Requirement: Could you return every record below word for word, leaving out the pictures?

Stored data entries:
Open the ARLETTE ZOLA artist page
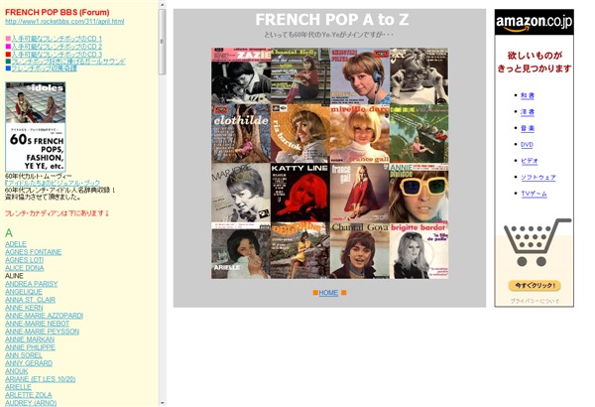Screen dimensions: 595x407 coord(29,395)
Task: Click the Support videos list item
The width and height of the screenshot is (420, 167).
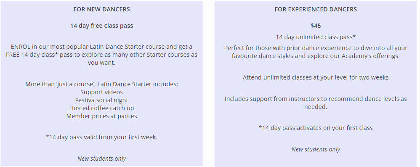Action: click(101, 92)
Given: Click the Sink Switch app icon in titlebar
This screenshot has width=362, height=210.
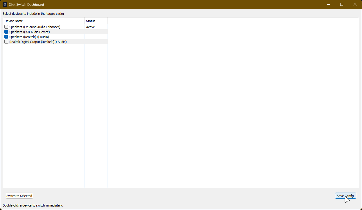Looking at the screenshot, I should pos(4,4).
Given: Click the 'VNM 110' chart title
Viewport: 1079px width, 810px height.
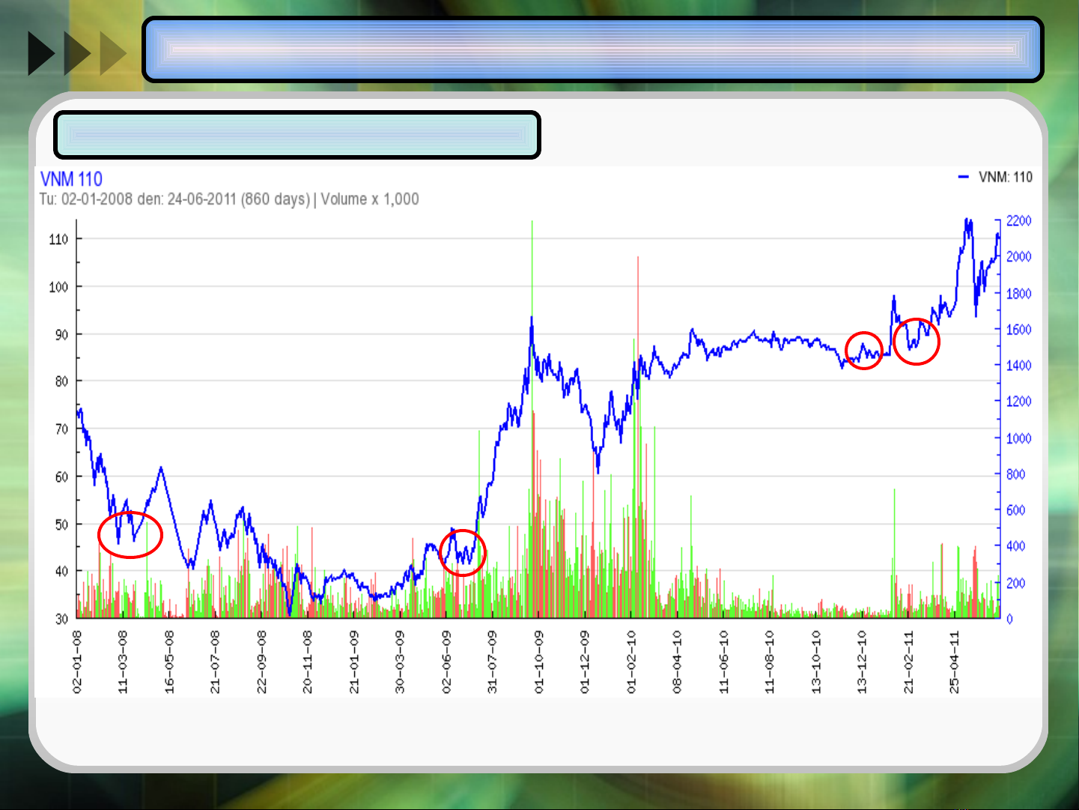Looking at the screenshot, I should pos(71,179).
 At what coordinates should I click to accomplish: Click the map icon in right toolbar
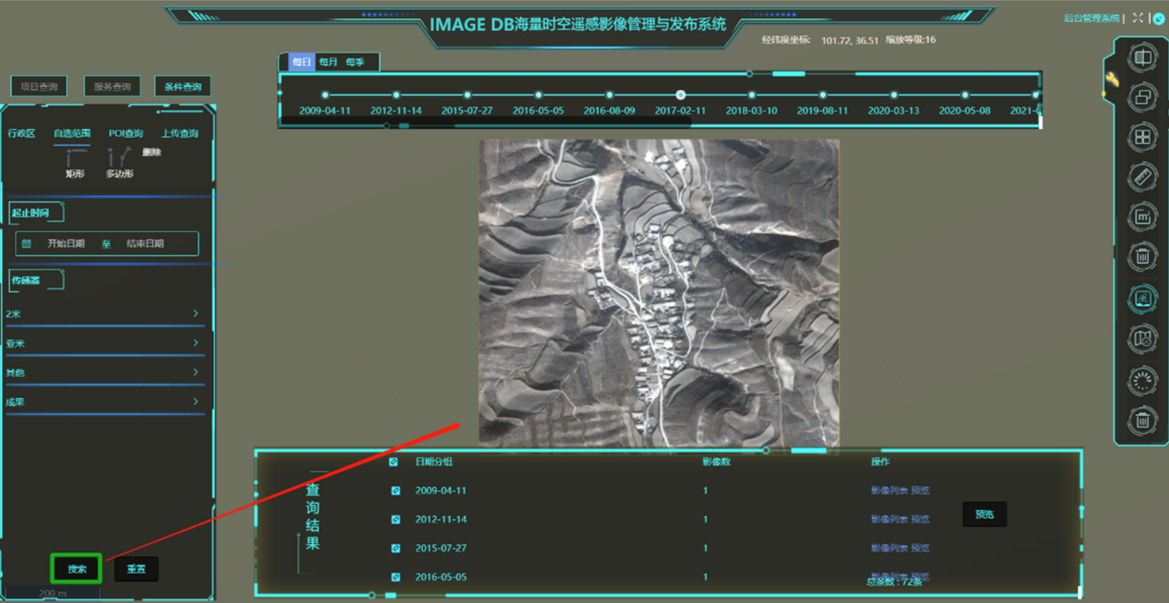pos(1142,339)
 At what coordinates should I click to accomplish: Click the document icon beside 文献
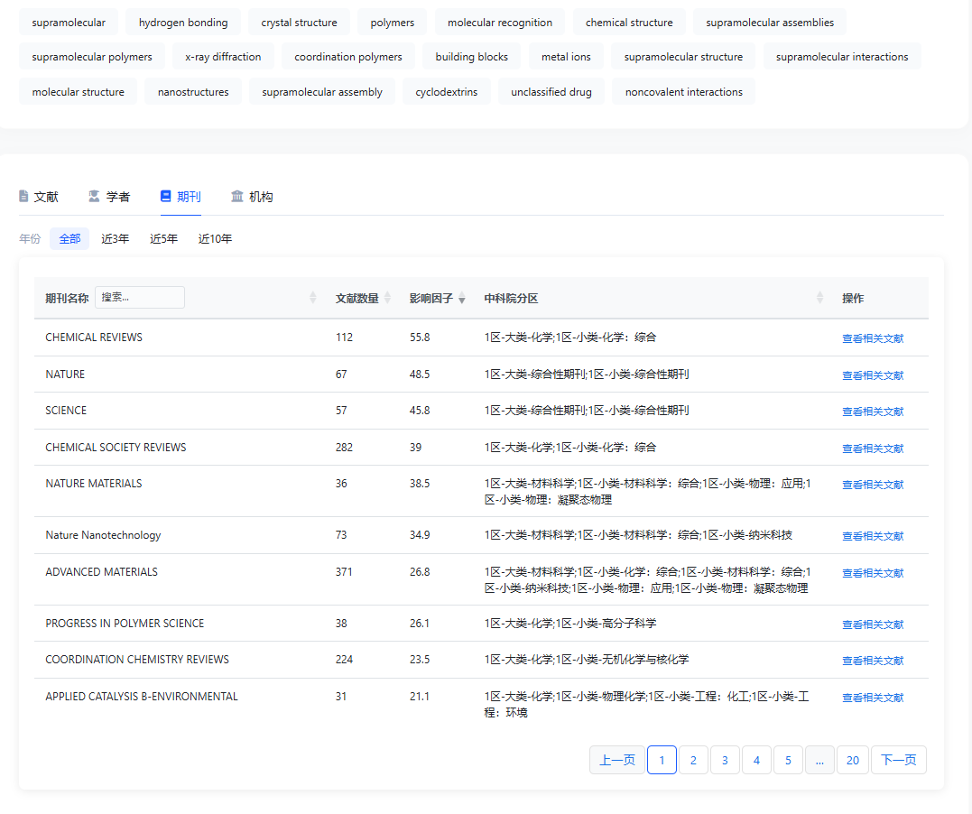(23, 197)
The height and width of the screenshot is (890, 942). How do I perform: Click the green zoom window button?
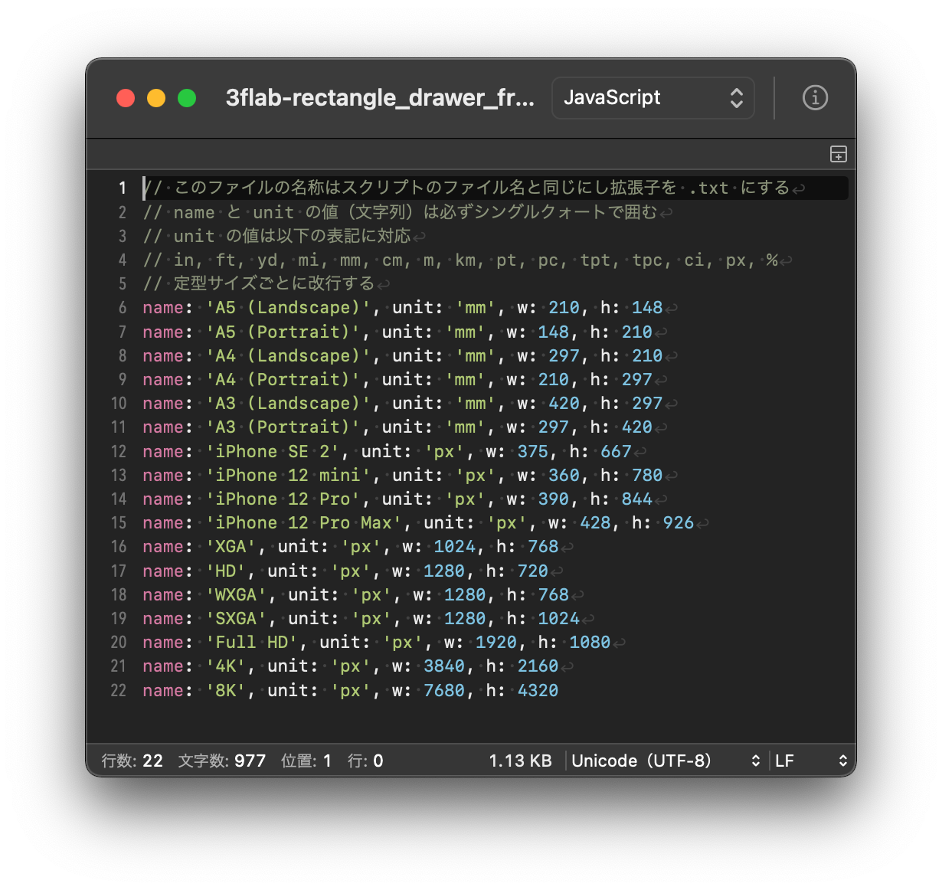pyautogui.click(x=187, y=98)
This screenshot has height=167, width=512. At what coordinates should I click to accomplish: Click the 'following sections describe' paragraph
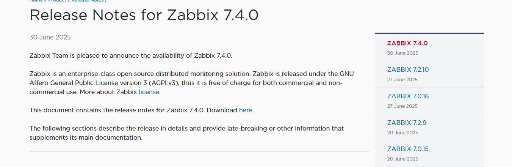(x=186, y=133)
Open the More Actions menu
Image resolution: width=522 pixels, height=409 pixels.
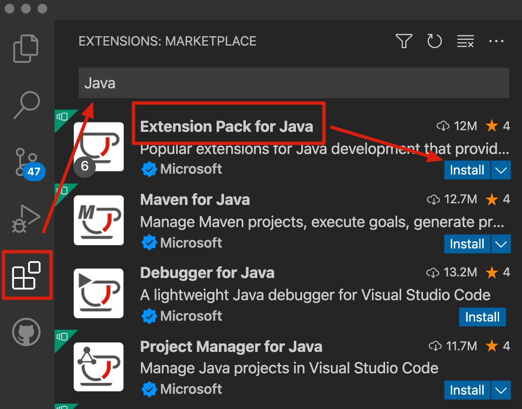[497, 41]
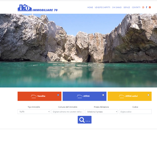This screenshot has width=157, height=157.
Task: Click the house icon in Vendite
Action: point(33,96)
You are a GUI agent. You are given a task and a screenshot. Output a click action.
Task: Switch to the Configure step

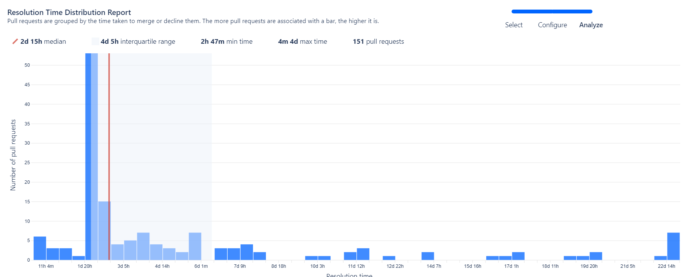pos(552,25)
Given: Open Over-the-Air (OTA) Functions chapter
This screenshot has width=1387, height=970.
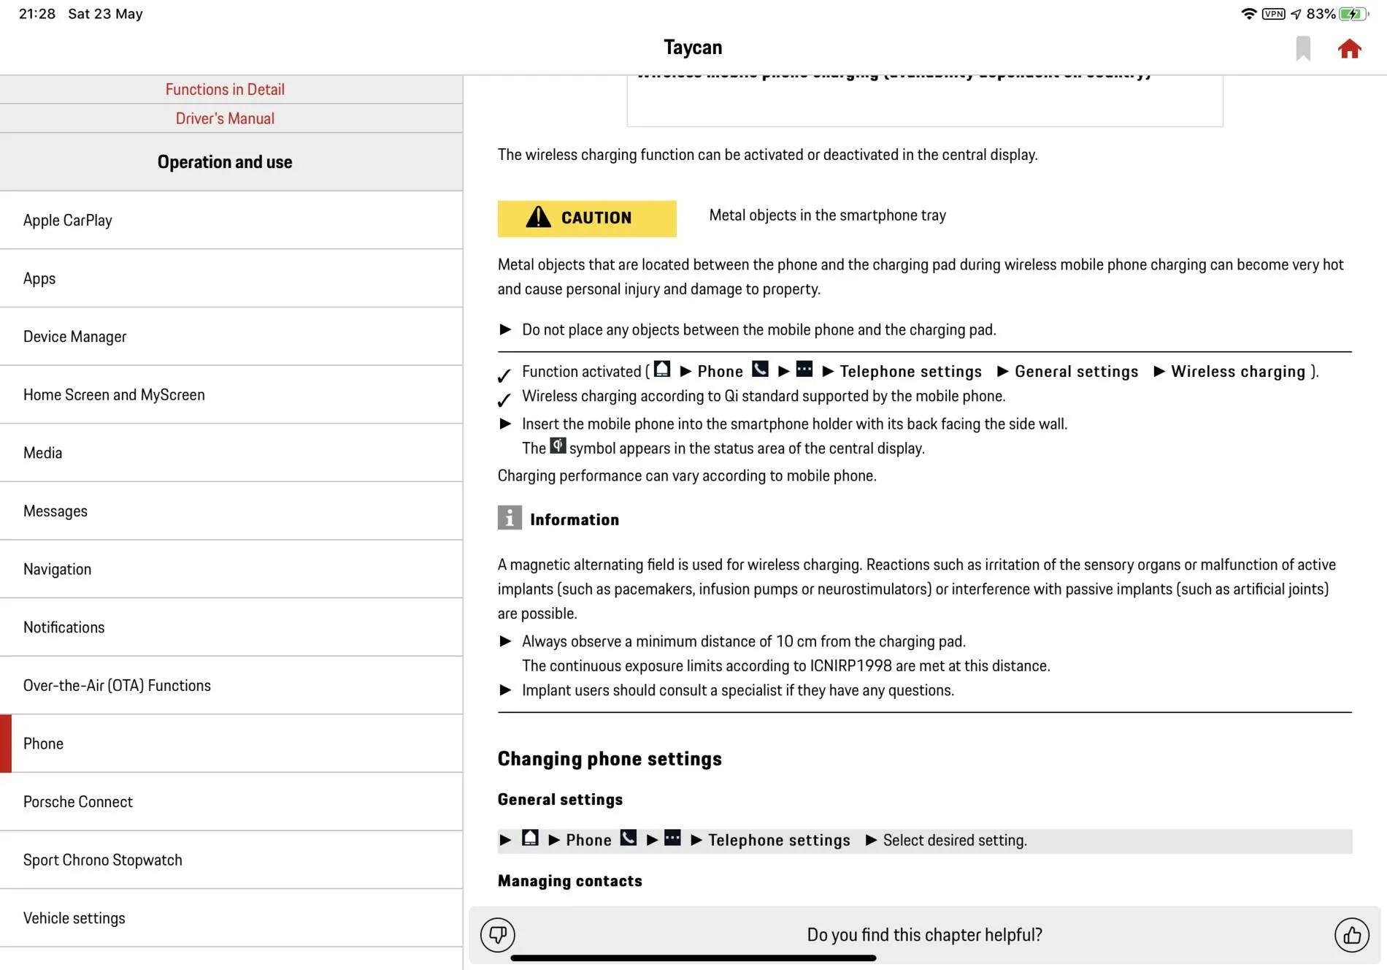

Exercise output:
Open the ARLETTE ZOLA artist page
Screen dimensions: 595x407 coord(29,395)
Task: Click the Support videos list item
The width and height of the screenshot is (420, 167).
Action: click(101, 92)
Given: Click the Sink Switch app icon in titlebar
This screenshot has width=362, height=210.
Looking at the screenshot, I should pos(4,4).
Given: Click the 'VNM 110' chart title
Viewport: 1079px width, 810px height.
Looking at the screenshot, I should pos(71,179).
 At what coordinates should I click to accomplish: Click the map icon in right toolbar
pos(1142,339)
 At what coordinates should I click to accomplish: Click the document icon beside 文献
(23, 197)
The height and width of the screenshot is (890, 942). How do I perform: Click the green zoom window button?
pyautogui.click(x=187, y=98)
This screenshot has height=167, width=512. At what coordinates should I click to accomplish: Click the 'following sections describe' paragraph
(x=186, y=133)
Open the More Actions menu
Image resolution: width=522 pixels, height=409 pixels.
[497, 41]
This screenshot has width=157, height=157.
Task: Click the house icon in Vendite
Action: point(33,96)
You are a GUI agent. You are given a task and a screenshot. Output a click action.
Task: Switch to the Configure step

pos(552,25)
Given: Open Over-the-Air (OTA) Functions chapter
This screenshot has width=1387, height=970.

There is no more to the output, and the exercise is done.